Belirli durumlar, e-posta açma oranlarınızı etkileyebilir. Örneğin, okuyucunun resimleri devre dışı bırakılmışsa, açılışları izlemek için kullanılan görünmez piksel grafiği görüntülenmeyecektir; bu, açılmış bir e-postanın açılmış olarak kaydedilemeyeceği anlamına gelir. Bir e-postayı bir mobil cihazda veya salt metin sürümü olarak görüntülemek de, açık oran ölçümünü yapay olarak düşürerek not edilemeyebilir. Aynı şekilde, okuyucu e-postayı ön izleme bölmesinde görüntüler ancak e-postayı gerçekten açmazsa, içeriği gerçekten okumuş olsalar bile açılmış olarak kaydedilmeyebilir.
5. Tıklamalar
E-postanızdaki bir bağlantıya kaç kişi tıkladı ve kaç kişi tıkladı? Bu, katılımın açık bir göstergesidir. Tıklama oranlarını iyileştirmek için zaten epeyce taktik ele aldık, ancak burada önemli noktaların bir özeti var:
- Mesajınızın geri kalanının konu satırınızdaki vaadi takip ettiğinden emin olun.

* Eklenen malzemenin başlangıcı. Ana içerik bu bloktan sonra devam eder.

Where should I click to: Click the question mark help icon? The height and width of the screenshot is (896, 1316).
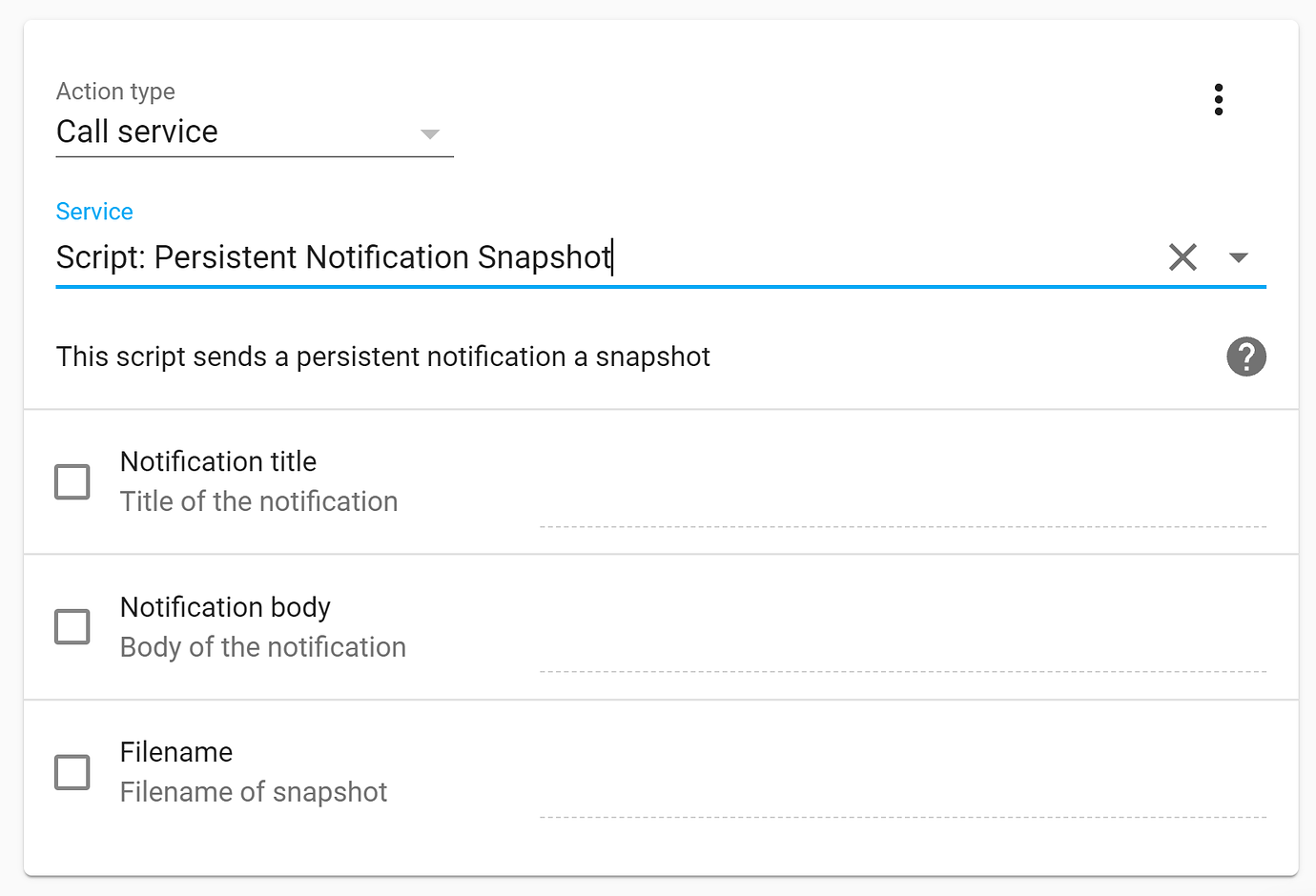(x=1246, y=356)
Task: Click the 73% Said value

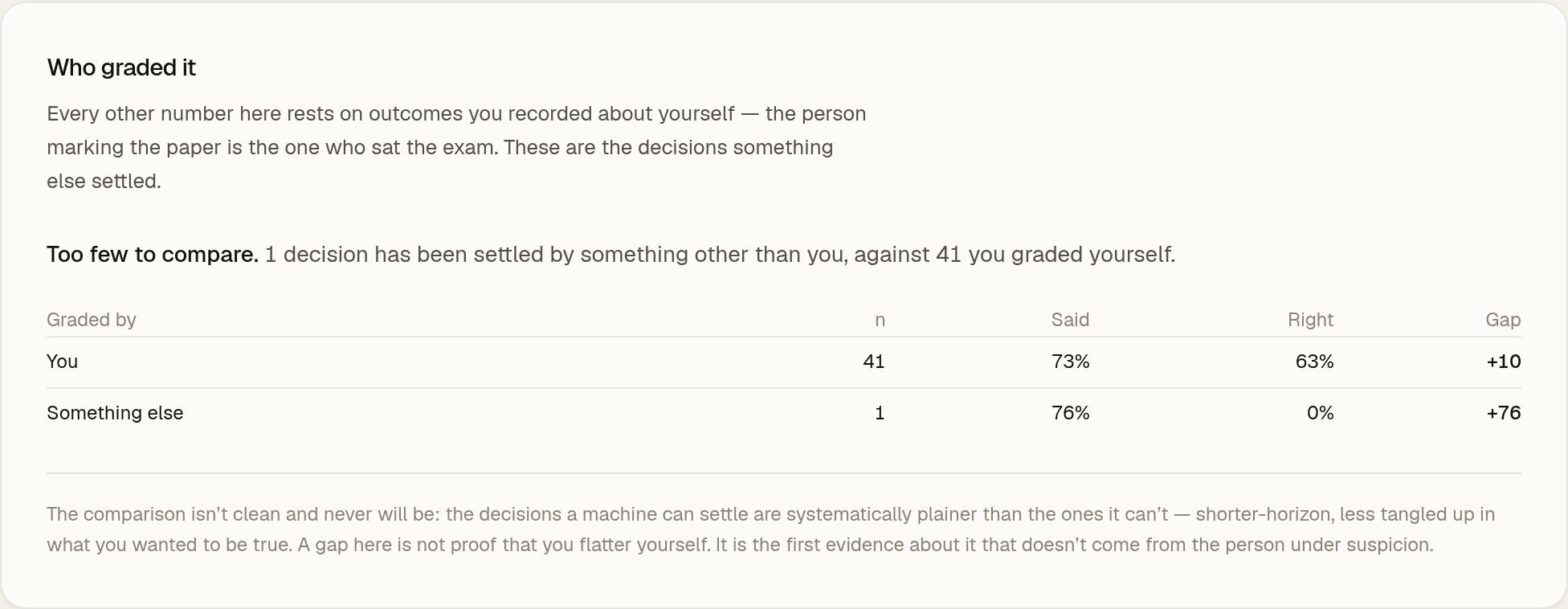Action: pyautogui.click(x=1070, y=362)
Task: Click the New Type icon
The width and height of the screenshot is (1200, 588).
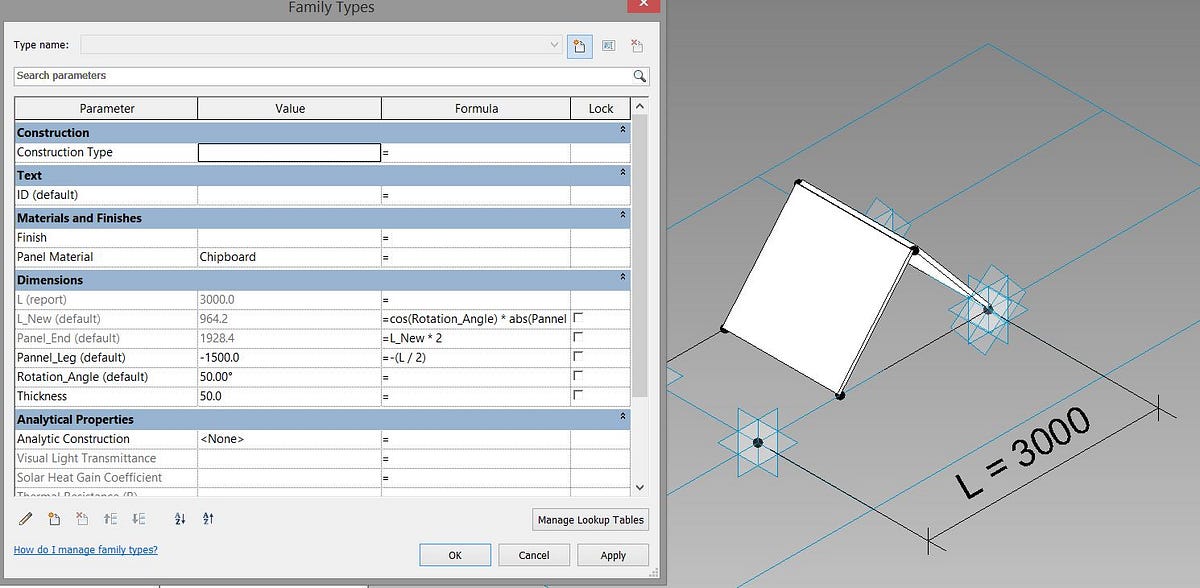Action: (580, 45)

- Kitlenize yüksek kaliteli içerik sunmaya odaklanın.
- Tekliflerinizin alaka düzeyini artırmak için segmentasyon stratejilerini kullanın.
- Farklı harekete geçirici mesaj bağlantılarını ve düğmelerini test edin.
- E-postanızın mobil cihazlar için optimize edildiğinden emin olun.
- Harekete geçirici mesajınızı açık ve basit tutun.
- Okuyucu için bir bonus, teşvik, indirim veya en azından bir tür değerle harekete geçin.
- Alıcının tıklamak için aşağı kaydırmak zorunda kalmaması için e-postanın üst kısmına yakın bir yerde bir harekete geçirici mesaj sağlayın. Önizleme bölmesinden bile tıklayabilirler.
İyi bir açma veya tıklama oranı olarak kabul edilen nedir? Bu, sektörünüze ve ne tür mesajlar gönderdiğinize bağlıdır. Epsilon'un 2014 E-posta Trendleri ve Karşılaştırmaları raporuna göre, e-posta açma oranları son birkaç yılda artmaya devam ederken, tıklama oranları hemen hemen aynı kalmıştır.
Yürüttüğünüz kampanyanın türüne bağlı olarak, gerçekleşen sosyal paylaşım miktarı, yönlendirme sayısı, alıcıların hangi e-posta istemcilerini kullandığı, kaç tanesinin kullandığı gibi sizin ve müşterileriniz için önemli olan başka önemli ölçütler olabilir. mobil cihazlar vb.
E-posta pazarlamaya yeni mi başlıyorsunuz?